Over recent decades, the UK has been a key innovator in medicine. The UK ranked 2nd overall between 1996-2017 in the number of medical publications (1,059,287).  The benefits of research are obvious, for example, the development of new treatments, diagnostic tools, and changes in patient management. But research also helps patients directly, with hospitals and departments involved in research producing better patient outcomes.  With these benefits to be enjoyed and in a changing and strained healthcare system, we need to think hard about how research is carried out.
The term “translational science” was first coined in the 1980s, but is not really a new concept. Simply, it is the practice of taking scientific discoveries and research and applying them in clinical practice to generate new therapeutics and treatments.  A dramatic example of this process is the development of monoclonal antibody therapies, where a molecular target (e.g. TNFα for Infliximab) must first be identified and implicated in a disease process. Only then can an antibody be produced followed by rigorous drug trials before reaching the clinic door.

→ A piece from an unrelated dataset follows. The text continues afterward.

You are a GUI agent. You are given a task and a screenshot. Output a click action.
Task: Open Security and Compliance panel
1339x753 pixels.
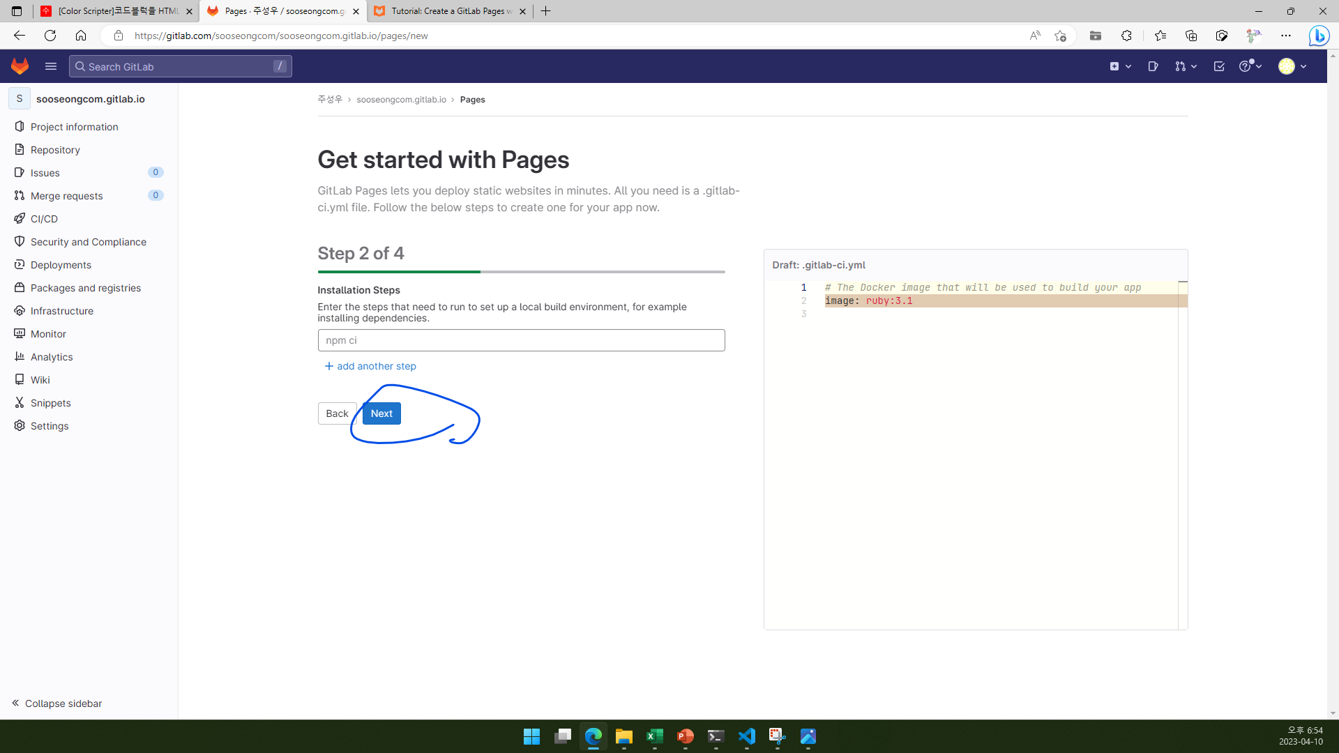coord(89,242)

Carrying out research and drug development has become more costly and complex with many barriers. In 2016, it was estimated that large pharmaceutical companies spent approximately US$2.56 billion to bring a drug to market.  This monumental figure also took into account the low clinical success rate, with 88% of drugs having their development abandoned. This low success rate, combined with the high cost of development, would seem to make the complete development of a new drug an almost impossible feat for non-commercialised ventures. Applicants slaving over research grant forms for a “bench to bedside” project are surely stretching the truth to what the funders may want to hear.
Taking research from a lab all the way to the clinic is not only costly, but also a lengthy process. To identify a target implicated in a disease, understand its biology fully, develop a treatment, and then to enter lengthy drug trials will mostly take decades and countless numbers different professionals. All of these factors are barriers to cohesive translational research projects. The attractiveness of a complete translational research project to a grant awarding body is also questionable. The time taken for these projects, as well as their unpredictability, would make a single grant unfeasible. As would applying for a grant for a conceptual treatment based on limited evidence from early lab work.
Another criticism of the model of translational research is the sheer unpredictability of medicine. Many medical discoveries have been completely by chance as opposed to being due to an understanding of the science underpinning the practice. Sildenafil (Viagra), a drug previously developed for hypertension, when launched by Pfizer in 1988 became the leading drug for erectile dysfunction and doubled Pfizer’s share price overnight.  The fortuitous discovery of its potency in erectile dysfunction was only noticed however, during phase I trials to assess its benefit in angina as the original “bench to bedside” application form would have read. They just didn’t know at the time it would literally be from bench to bedside.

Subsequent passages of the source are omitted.